RECORDS SUPPLIED:
- - - -
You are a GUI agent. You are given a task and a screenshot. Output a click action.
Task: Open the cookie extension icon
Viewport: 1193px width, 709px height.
- - - -
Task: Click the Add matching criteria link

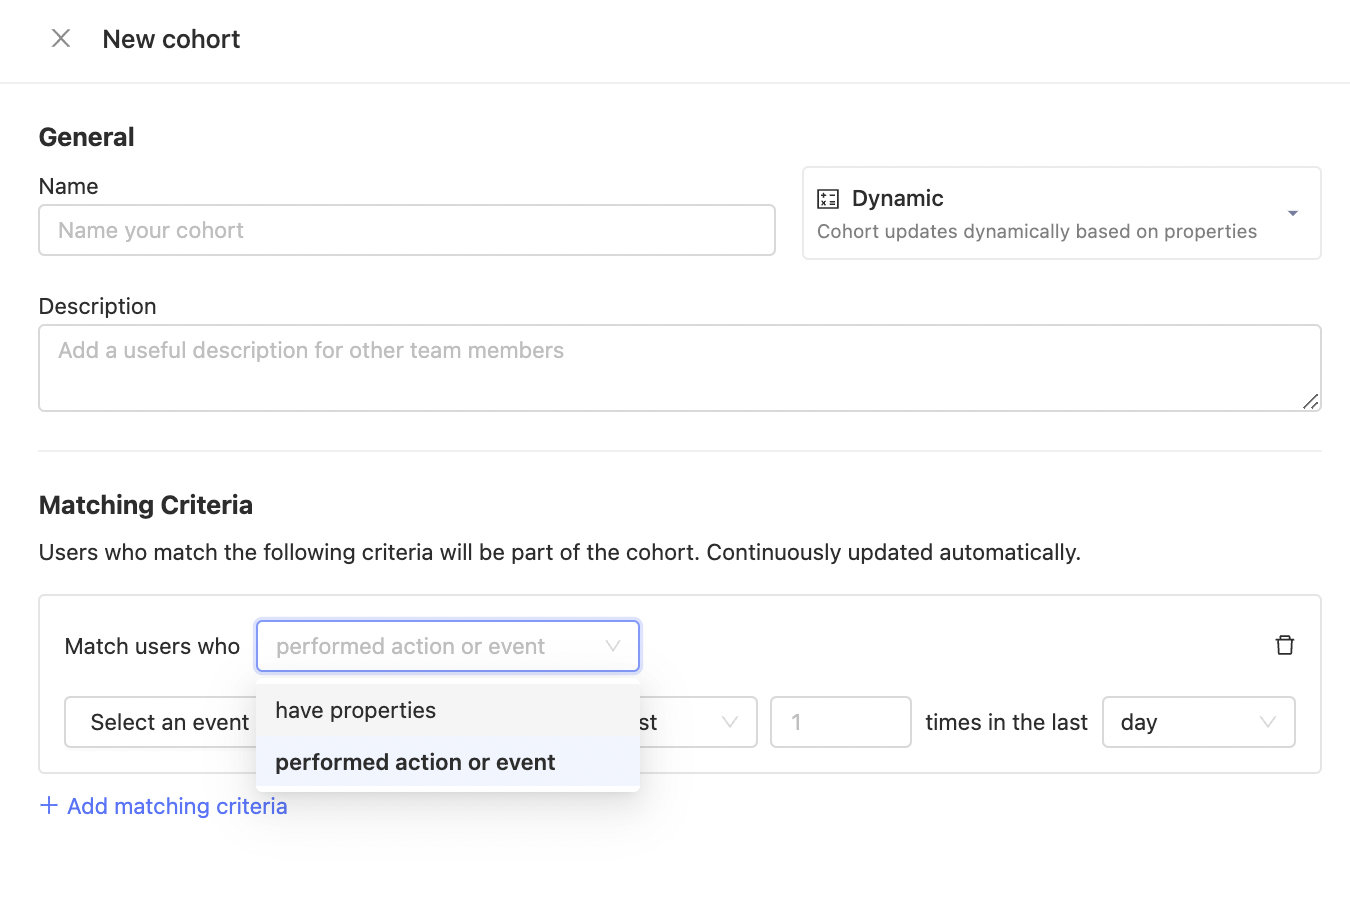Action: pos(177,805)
- - - -
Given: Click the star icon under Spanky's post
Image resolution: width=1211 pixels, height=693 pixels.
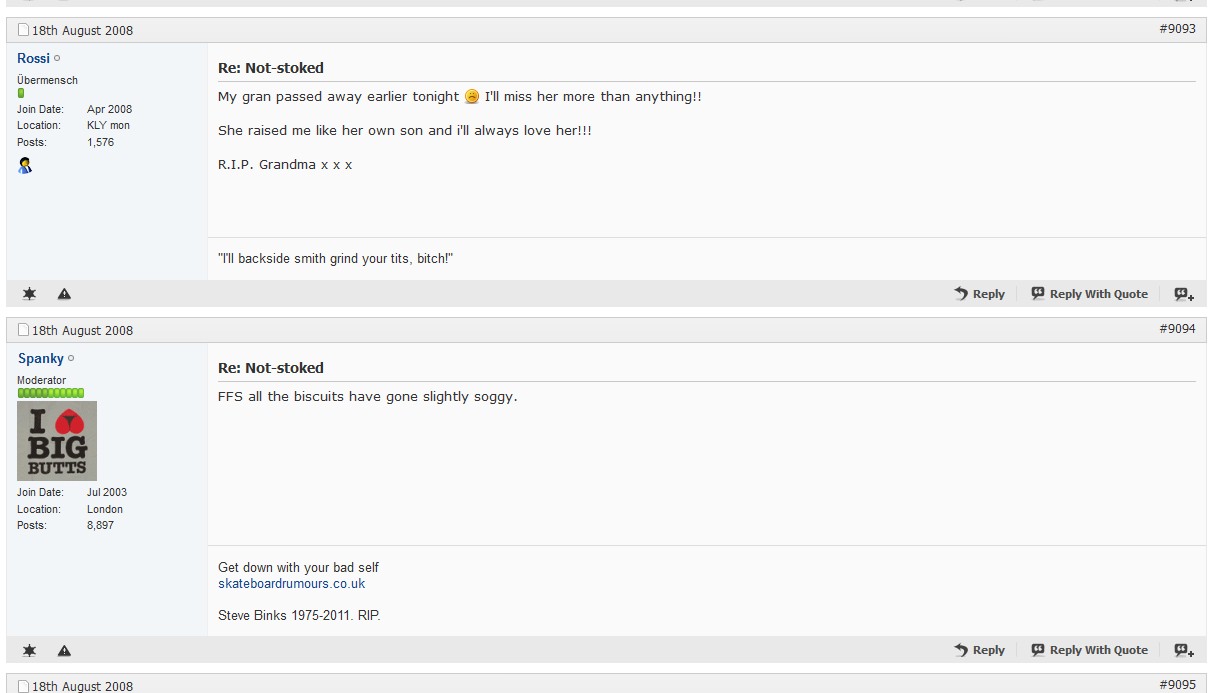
- - - -
PROBLEM DESCRIPTION:
Look above for the line holding "Task: Open the cookie extension icon" and the line holding "Viewport: 1193px width, 709px height.", then output exactly those two lines and every line between them, nothing more.

EXERCISE RESULT:
Task: Open the cookie extension icon
Viewport: 1193px width, 709px height.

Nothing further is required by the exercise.